On Writing, or, The Undead Pegasus Flies on Over los Techos de Teknochtitlán

I was looking at the sky just now and saw the skeleton of a pegasus. I think it had died in flight because it looked like it was flying. Or more probably it was dead and was flying. Or better yet: it is still out there flying among the thousands of airplanes and hundreds of helicopters that crowd this city's sky. Just because I came inside to write about the skeleton of a pegasus in no way should mean that an undead pegasus ceased to exist when I stopped looking at it.

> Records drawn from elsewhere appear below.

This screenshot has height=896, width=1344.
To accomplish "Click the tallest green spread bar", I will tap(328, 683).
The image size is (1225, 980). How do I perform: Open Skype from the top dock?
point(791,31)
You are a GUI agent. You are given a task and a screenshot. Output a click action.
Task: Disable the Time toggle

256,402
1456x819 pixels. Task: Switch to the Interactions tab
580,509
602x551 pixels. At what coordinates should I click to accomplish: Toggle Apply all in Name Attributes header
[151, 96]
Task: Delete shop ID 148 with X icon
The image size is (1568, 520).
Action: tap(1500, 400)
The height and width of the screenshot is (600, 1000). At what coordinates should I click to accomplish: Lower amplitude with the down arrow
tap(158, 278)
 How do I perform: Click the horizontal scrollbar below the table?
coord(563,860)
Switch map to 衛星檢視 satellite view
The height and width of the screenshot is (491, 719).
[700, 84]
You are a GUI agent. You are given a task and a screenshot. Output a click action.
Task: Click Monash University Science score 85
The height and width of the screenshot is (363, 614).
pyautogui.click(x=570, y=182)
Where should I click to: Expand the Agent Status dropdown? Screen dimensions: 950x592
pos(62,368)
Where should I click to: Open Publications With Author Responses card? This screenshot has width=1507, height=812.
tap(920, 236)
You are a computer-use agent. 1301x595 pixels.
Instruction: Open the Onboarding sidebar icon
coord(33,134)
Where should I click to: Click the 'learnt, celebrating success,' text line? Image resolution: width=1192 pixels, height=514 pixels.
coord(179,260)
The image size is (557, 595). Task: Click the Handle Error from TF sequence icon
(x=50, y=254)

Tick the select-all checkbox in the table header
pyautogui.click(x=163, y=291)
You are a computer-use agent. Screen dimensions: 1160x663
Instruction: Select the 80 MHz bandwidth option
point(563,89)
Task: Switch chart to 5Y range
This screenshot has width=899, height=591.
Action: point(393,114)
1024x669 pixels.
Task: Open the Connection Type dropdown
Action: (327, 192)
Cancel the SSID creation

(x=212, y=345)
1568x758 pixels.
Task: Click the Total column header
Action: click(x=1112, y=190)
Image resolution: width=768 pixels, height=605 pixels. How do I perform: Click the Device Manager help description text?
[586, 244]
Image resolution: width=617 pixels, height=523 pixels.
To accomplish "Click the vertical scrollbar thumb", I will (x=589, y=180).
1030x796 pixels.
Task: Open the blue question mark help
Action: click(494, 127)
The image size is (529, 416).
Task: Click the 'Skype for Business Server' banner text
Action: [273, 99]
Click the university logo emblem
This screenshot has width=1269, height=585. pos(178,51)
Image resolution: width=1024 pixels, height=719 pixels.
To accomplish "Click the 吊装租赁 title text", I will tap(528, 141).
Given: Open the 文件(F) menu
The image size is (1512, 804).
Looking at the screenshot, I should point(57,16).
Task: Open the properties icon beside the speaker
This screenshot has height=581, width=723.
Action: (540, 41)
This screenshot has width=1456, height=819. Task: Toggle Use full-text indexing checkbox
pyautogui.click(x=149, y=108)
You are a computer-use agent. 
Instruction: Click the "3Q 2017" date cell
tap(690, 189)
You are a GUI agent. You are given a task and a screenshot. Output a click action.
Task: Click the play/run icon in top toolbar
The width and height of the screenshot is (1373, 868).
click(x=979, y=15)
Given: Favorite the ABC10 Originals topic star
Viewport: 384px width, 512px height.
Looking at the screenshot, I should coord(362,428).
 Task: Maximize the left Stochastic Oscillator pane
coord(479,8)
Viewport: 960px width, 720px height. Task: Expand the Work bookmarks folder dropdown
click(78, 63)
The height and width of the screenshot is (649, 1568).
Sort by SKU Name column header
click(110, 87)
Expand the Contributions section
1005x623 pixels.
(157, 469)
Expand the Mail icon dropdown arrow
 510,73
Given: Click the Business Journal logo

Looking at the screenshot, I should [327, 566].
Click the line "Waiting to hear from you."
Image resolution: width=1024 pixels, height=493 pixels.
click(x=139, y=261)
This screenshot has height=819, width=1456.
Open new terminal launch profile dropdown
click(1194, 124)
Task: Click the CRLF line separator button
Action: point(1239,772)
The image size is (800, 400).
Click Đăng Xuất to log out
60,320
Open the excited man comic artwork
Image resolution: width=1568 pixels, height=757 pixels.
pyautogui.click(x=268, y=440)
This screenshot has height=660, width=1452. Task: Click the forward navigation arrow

And writing is always like that: an investment of time in order to distill a moment. Distilling, yes. Like making mezcal. A maguey will take six full years to slowly raise its spined arms closer to the sky before the palenquero comes by––one morning just after dawn––and chops off each and every one of those arms, and then the roots, throwing the corazón del maguey into the back of a waiting pickup. The corazón will be buried and roasted, then mashed by a stone pulled by a burro walking in circles. The mash will then sit in its juices for a time, then be put again to heat, sent through the clean copper distiller, and out the other side comes a fragile stream of pure mezcal blanco. (As an aside, the only mezcalero I've had a long chance to listen to assures me that the only good way to seal the metal of the distiller is with nixtamal ground into masa––corn meal. A tortilla seal.)

So I am the burro walking in circles, taking the harvest of moments and distilling them down into [while finishing this sentence I was beset by the craving for a good mezcal, which luckily, is sitting right next to the desk. Served, I continue,] an unnaturally potent account. Acuteness. Sharp at the first, smooth after a few. Clarity. A process of noticing and exclusion: pruning away the spines, getting at the heart of the thing, and laying it clear to be consumed.

But the calaca of the pegasus is still out there in the sky, above the fist-sized raindrops that have begun to fall, avoiding the racing helicopters of the super-rich. Collecting plastic shopping bags from the gutters & allies, building a multicolored altar for the next Día de Muertos, just around the corner. Though I've never asked, I do think los muertos build altars to the living just as the living build altars to their muertitos. It would seem congruent with everything I know about the mexica cosmovision & general Mexican idiosyncrasy. Six weeks is a reasonable amount of time to spend edifying those on the other side. Especially for the living, whose time seems to pass so much quicker than for the muertos.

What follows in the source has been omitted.